### AIM OF THE EXERCISE
Retype the records below exactly as they stand, but with no images.

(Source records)
—————

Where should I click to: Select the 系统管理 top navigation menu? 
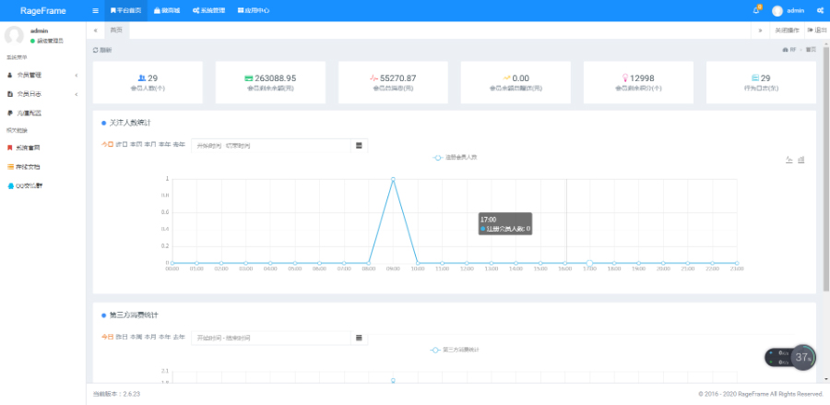coord(208,10)
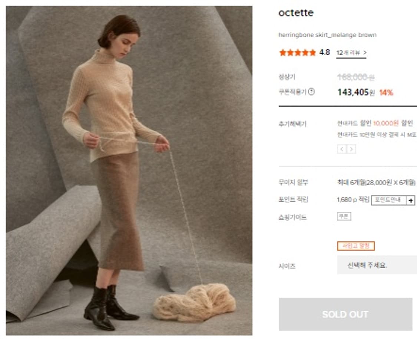The height and width of the screenshot is (339, 417).
Task: Click the crossed-out 168,000원 original price
Action: (x=355, y=77)
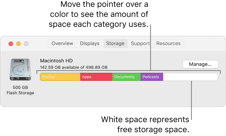This screenshot has height=136, width=226.
Task: Close the window with red button
Action: (11, 44)
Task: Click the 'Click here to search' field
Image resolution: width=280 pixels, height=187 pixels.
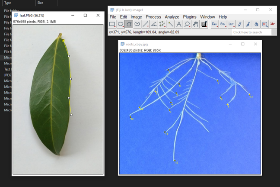Action: (x=251, y=32)
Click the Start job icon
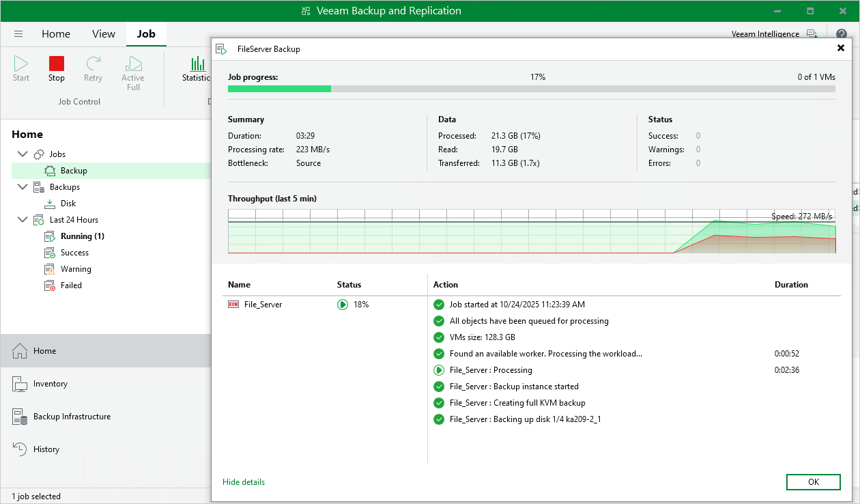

—————

### SOLVED PROBLEM
Where should I click to: Select the 系统管理 top navigation menu? 
coord(208,10)
The height and width of the screenshot is (339, 417).
Task: Click the crossed-out 168,000원 original price
Action: (x=355, y=77)
This screenshot has height=136, width=226.
Task: Close the window with red button
Action: (11, 44)
Task: Click the 'Click here to search' field
Image resolution: width=280 pixels, height=187 pixels.
Action: (x=251, y=32)
Click the Start job icon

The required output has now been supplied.